TEXT PROVIDED:
How Not to Look for God: An “Unapologetic” Argument for God

In two previous articles attempting to make an “unapologetic” argument for God, I have just been ramping up to make the argument. I still haven’t gotten there yet, and I am still just getting started.

That’s right. I am still working on getting to the starting line. Maybe I will still get there.

I say, “unapologetic”, rather loosely, in case you are wondering.  I am not being apologetic in the sense of apologizing for anything. Apologetics has nothing to do with being sorry, of course. It means to provide a defense, and it specifically describes the effort of providing a defense for Christianity.

The word, apologetics, derives from the Greek word, apologia, which means “a speech in defense” or a “verbal defense” or a “well-reasoned reply”. The world is used in Peter 3:15 as follows:

“Always be prepared to give an answer [apologia] to everyone who asks you to give the reason [logos] for the hope that you have.”

I am using “unapologetic” as a kind of play on words. I am not giving a typical apologetic argument for the existence of God, and I am not being apologetic about doing that.

Dataset excerpt:

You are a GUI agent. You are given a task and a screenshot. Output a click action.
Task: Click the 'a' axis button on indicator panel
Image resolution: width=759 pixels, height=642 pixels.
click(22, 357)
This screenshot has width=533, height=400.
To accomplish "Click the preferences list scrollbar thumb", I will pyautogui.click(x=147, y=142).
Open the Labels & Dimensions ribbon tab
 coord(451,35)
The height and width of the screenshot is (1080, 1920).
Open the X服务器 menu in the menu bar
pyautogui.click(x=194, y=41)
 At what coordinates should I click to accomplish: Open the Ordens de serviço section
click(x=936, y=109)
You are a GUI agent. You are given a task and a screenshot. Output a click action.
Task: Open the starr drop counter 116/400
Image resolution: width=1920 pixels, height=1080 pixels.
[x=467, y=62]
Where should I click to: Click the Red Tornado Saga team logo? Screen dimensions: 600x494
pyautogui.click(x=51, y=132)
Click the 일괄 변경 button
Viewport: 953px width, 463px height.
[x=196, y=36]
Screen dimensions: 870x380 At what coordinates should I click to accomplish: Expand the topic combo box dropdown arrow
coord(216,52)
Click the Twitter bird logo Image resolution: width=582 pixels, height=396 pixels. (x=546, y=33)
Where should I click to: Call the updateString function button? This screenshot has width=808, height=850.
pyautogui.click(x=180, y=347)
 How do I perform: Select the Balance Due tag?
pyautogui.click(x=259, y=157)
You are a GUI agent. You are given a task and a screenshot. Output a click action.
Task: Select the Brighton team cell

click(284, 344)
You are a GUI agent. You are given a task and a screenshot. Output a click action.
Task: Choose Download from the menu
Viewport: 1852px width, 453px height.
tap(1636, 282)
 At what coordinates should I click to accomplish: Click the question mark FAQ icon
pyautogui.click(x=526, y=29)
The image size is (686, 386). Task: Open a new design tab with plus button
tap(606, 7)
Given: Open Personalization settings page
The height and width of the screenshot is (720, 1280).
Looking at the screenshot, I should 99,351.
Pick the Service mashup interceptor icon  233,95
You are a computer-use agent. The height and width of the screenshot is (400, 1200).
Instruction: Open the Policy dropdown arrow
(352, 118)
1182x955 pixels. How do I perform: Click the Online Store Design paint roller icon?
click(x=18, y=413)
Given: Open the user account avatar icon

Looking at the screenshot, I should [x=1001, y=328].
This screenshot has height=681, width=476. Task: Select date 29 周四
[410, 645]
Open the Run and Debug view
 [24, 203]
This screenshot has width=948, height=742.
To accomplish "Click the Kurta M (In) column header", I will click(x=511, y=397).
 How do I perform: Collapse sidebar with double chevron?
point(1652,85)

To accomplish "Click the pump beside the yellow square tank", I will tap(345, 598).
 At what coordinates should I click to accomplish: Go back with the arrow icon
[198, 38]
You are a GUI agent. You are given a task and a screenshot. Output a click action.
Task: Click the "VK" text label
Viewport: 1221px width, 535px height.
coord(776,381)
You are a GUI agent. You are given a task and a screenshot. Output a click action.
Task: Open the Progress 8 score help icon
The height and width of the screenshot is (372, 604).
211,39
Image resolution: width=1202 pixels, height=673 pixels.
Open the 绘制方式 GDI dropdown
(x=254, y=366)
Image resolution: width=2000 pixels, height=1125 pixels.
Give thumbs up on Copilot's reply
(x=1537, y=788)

TASK OBJECTIVE: In the article above about an "unapologetic" argument for God, repeat word for word the passage starting at "How Not to Look" and ending at "defense for Christianity.".

RESULT OF THE TASK:
How Not to Look for God: An “Unapologetic” Argument for God

In two previous articles attempting to make an “unapologetic” argument for God, I have just been ramping up to make the argument. I still haven’t gotten there yet, and I am still just getting started.

That’s right. I am still working on getting to the starting line. Maybe I will still get there.

I say, “unapologetic”, rather loosely, in case you are wondering.  I am not being apologetic in the sense of apologizing for anything. Apologetics has nothing to do with being sorry, of course. It means to provide a defense, and it specifically describes the effort of providing a defense for Christianity.